● **Exercise objective**:
Given the records underneath, please repeat exactly the lines from the line with "Screen dimensions: 459x459" through the line with "Given: Click the", passing over any picture.

● **Data provided**:

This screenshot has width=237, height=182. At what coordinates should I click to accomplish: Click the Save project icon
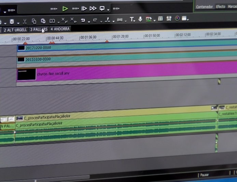[12, 21]
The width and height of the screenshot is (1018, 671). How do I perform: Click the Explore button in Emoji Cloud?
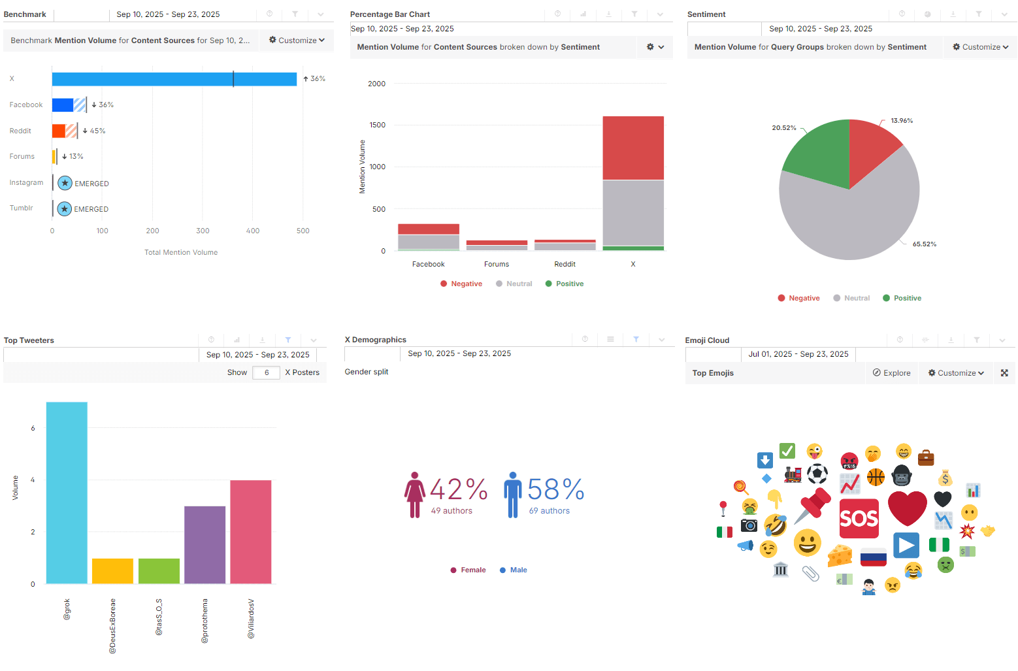pyautogui.click(x=891, y=373)
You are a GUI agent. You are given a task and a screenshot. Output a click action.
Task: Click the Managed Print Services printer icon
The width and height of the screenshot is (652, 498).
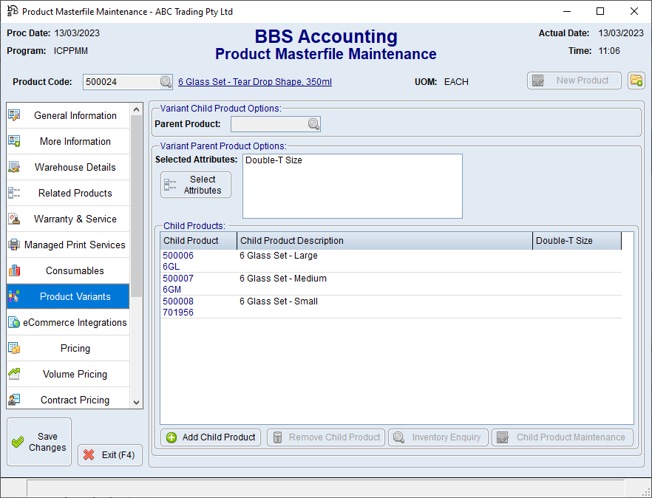tap(14, 245)
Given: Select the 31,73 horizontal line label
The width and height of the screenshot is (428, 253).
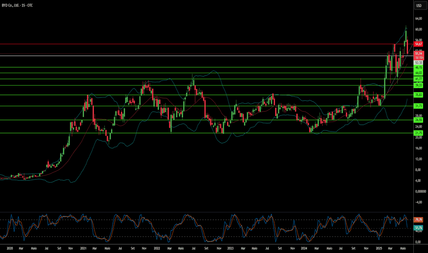Looking at the screenshot, I should point(418,106).
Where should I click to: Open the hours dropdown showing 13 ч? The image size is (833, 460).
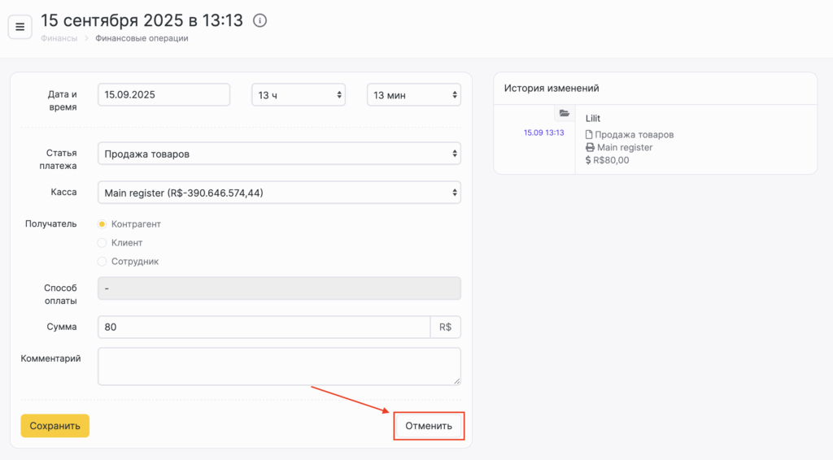(x=298, y=95)
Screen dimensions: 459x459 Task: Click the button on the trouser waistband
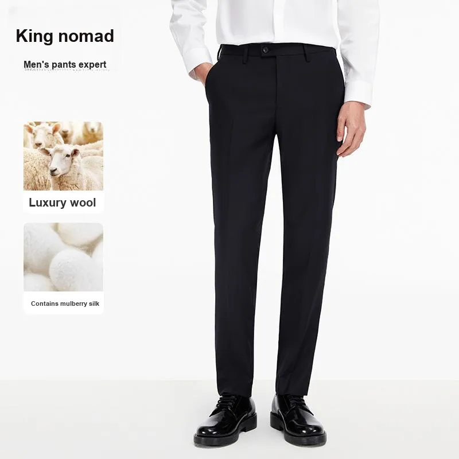point(266,50)
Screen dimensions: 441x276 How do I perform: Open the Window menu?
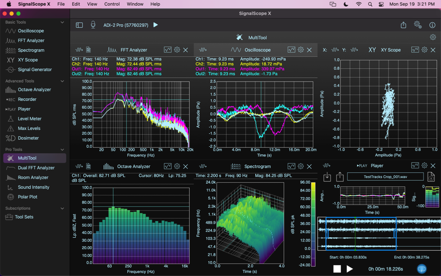(x=135, y=4)
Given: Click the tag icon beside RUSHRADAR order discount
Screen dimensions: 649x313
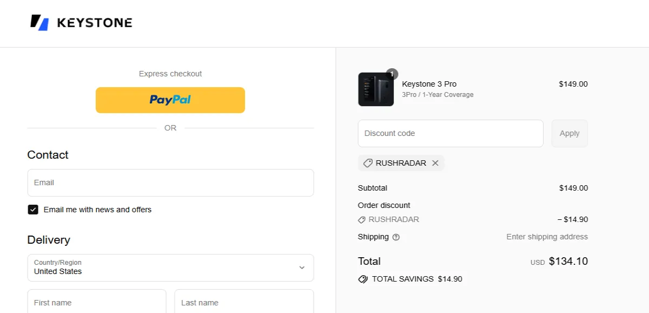Looking at the screenshot, I should tap(361, 219).
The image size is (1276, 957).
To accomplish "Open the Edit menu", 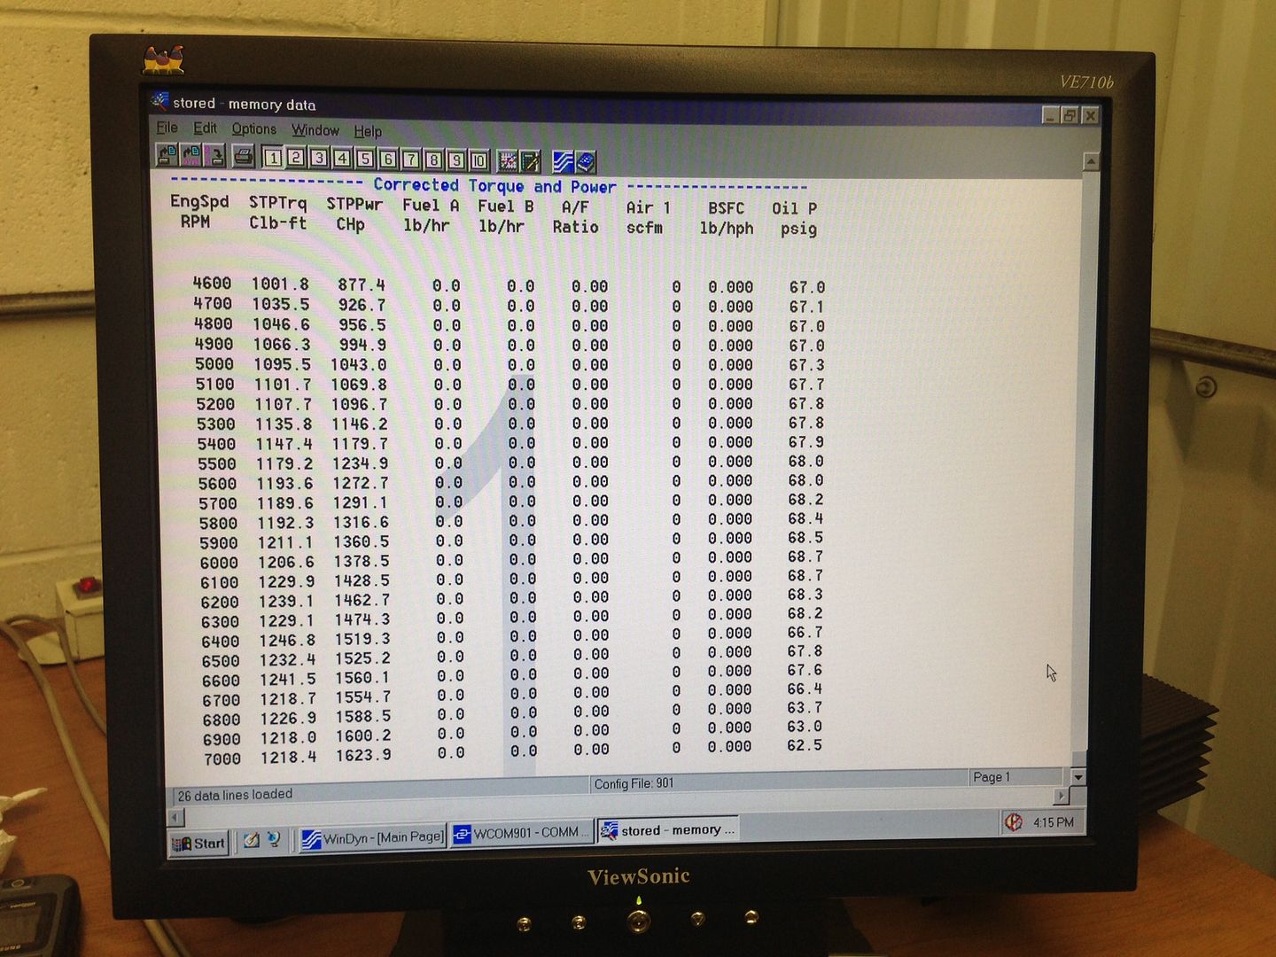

● **Task answer**:
Screen dimensions: 459x459 Task: Click the button on the trouser waistband
point(266,50)
Screen dimensions: 441x276 How do I perform: Open the Window menu?
(x=135, y=4)
Given: Click the tag icon beside RUSHRADAR order discount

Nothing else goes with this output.